So auto-spinners beware! The end is nigh...

This is my first post here, so if you found it helpful, please rate/thank.
#search engine optimization #algorithm #death #detection #spinner #spinning #spintax #spun #spun text #text
  • Your premise is accurate as to the future ability of Google to determine garbage content in general but the pattern of spun content has nothing to do in most cases with identifying particular networks. Only the uber lazy network owner (but unfortunately there are lots of those) will spin the same content across the entire network. So in reality only 1 and 2 need be looked at.
    • [ 1 ] Thanks
    • [1] reply
    • I think you've got a point, there Mike.
  • To my understanding google has been able to detect spun content for a lng time.

    IIRC back in the day one of the people selling spin software was publishing his case study (this is when google indented related or duplicate content) and he showed the serp and his stuff was indented.

    I am sorry I dont remember more details but I think they can already see spun content.
  • I hope spammers all fail.
    • [3] replies
    • Just like so many things in life that are deemed to be unnaceptable. If people want to do it and think it will get them somewhere they will find a way to do it. What needs to happen is for it to become more work than it's worth to spam rather than doing it the 'proper way'.

      I'm not sure spammers can ever fail completly as it is just an arms race.

      spam > detect > new type spam > detect > New type spam > detect etc...
      • [ 1 ] Thanks
    • I hope you fail.
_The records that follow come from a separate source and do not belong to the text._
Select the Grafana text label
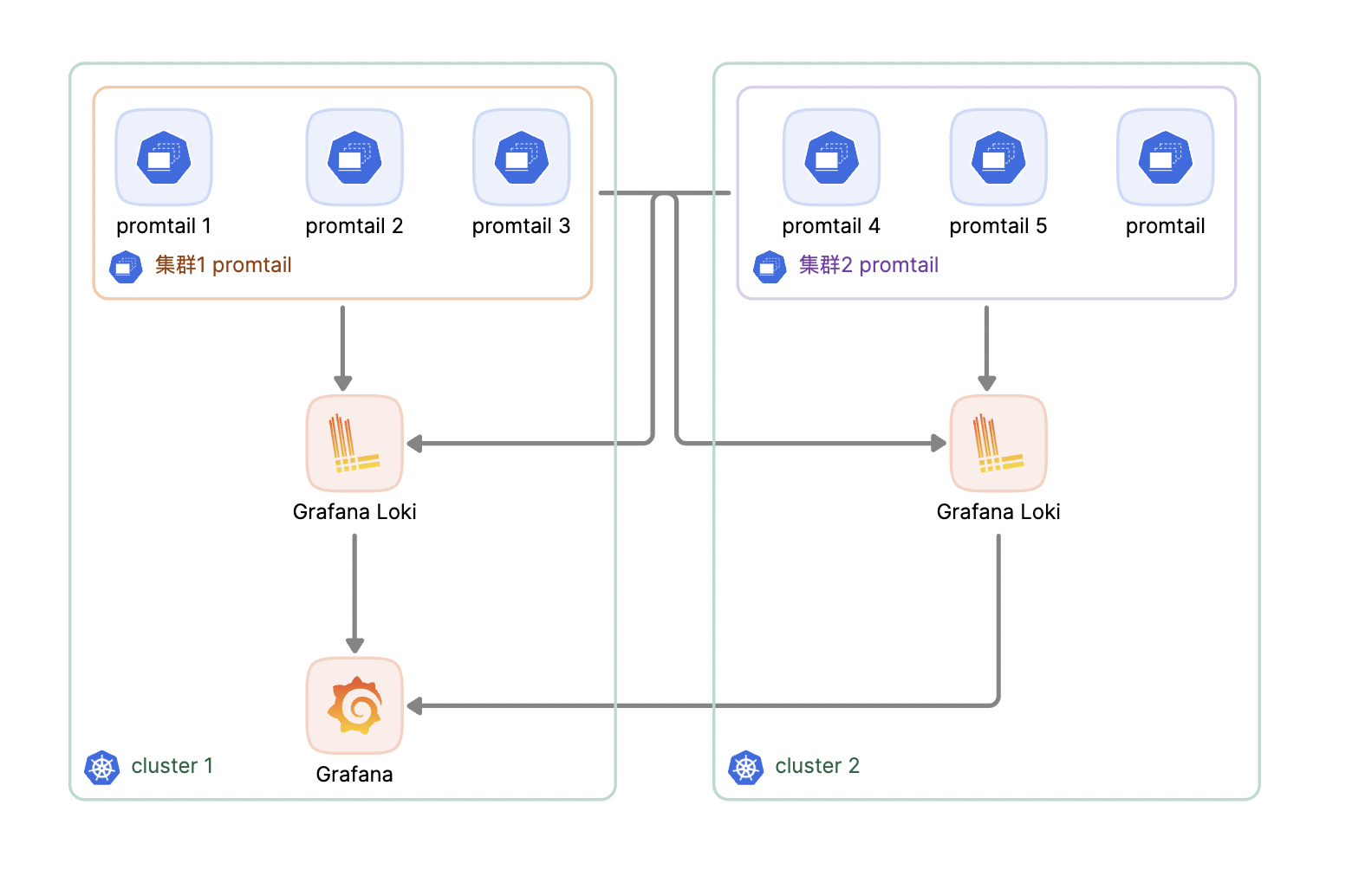click(x=354, y=774)
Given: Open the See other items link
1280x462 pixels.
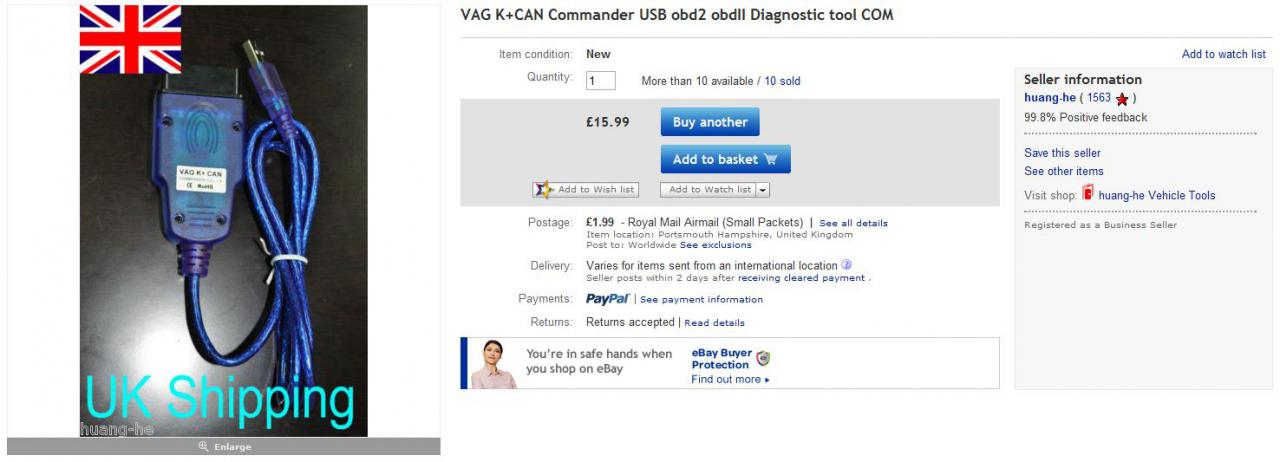Looking at the screenshot, I should (x=1064, y=171).
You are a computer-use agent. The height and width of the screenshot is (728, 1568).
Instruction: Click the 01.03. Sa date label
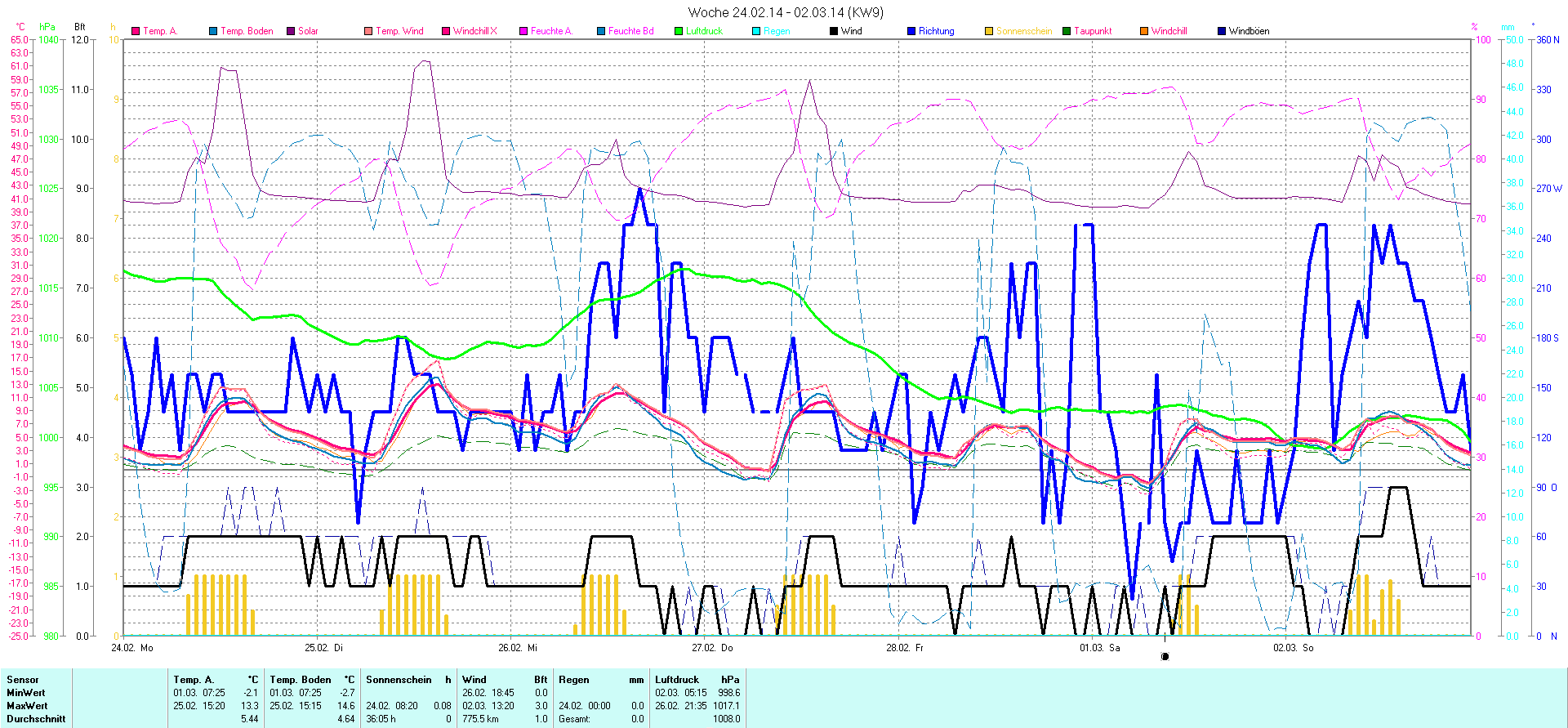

There's no way in hell you can teach anyone how to become a doctor. btw stop spamming the forums with your pathetic anchor texts.
    • Ive always found it humorous that its typically those most vociferously protesting "spammers" ... that have the spammy-est crap filled MFA sites around.

      One mans trash is another mans treasure I guess.
  • I think that if many of the blog sites can detect spun content that certainly big G can as well and I'm sure even better.
    • [1] reply
    • Holly, you mention blog sites that can detect spun content. Can you tell me more?
  • Something like this will 'take out' substantial amount of rewritten 'legitimate' content too. I see countless sitee with rewritten wikipedia content etc.
  • content that is spun on the word level is easy to detect, but when you spin using 5 or 6 sentences and use a paragraph structure that is also interchangeable, the article can look 100% unique many times over. Granted, this type of article can take hours and hours to make.

    I will still use high quality spins for layered linking.
    • [1] reply
    • I agree. Sentence+ level superspun text is totally the way to go. But it's gotta be written by a native English speaker.

      I'm now looking for a grammar checker that can take spintax as input, to guarantee that every path through the spintax at least makes basic grammatical sense.
  • The problem is also to know what is authoritative, who said this is the original article and that is the spun article?
    detecting in the future may be close but it will be if you will put 10 spun articles linking to your blog -> thats easy to know and understand.
    but what if there is a news site reporting the same thing written in different manner who is the original??
    • [1] reply
    • No, they won't ever be able to detect properly spun text.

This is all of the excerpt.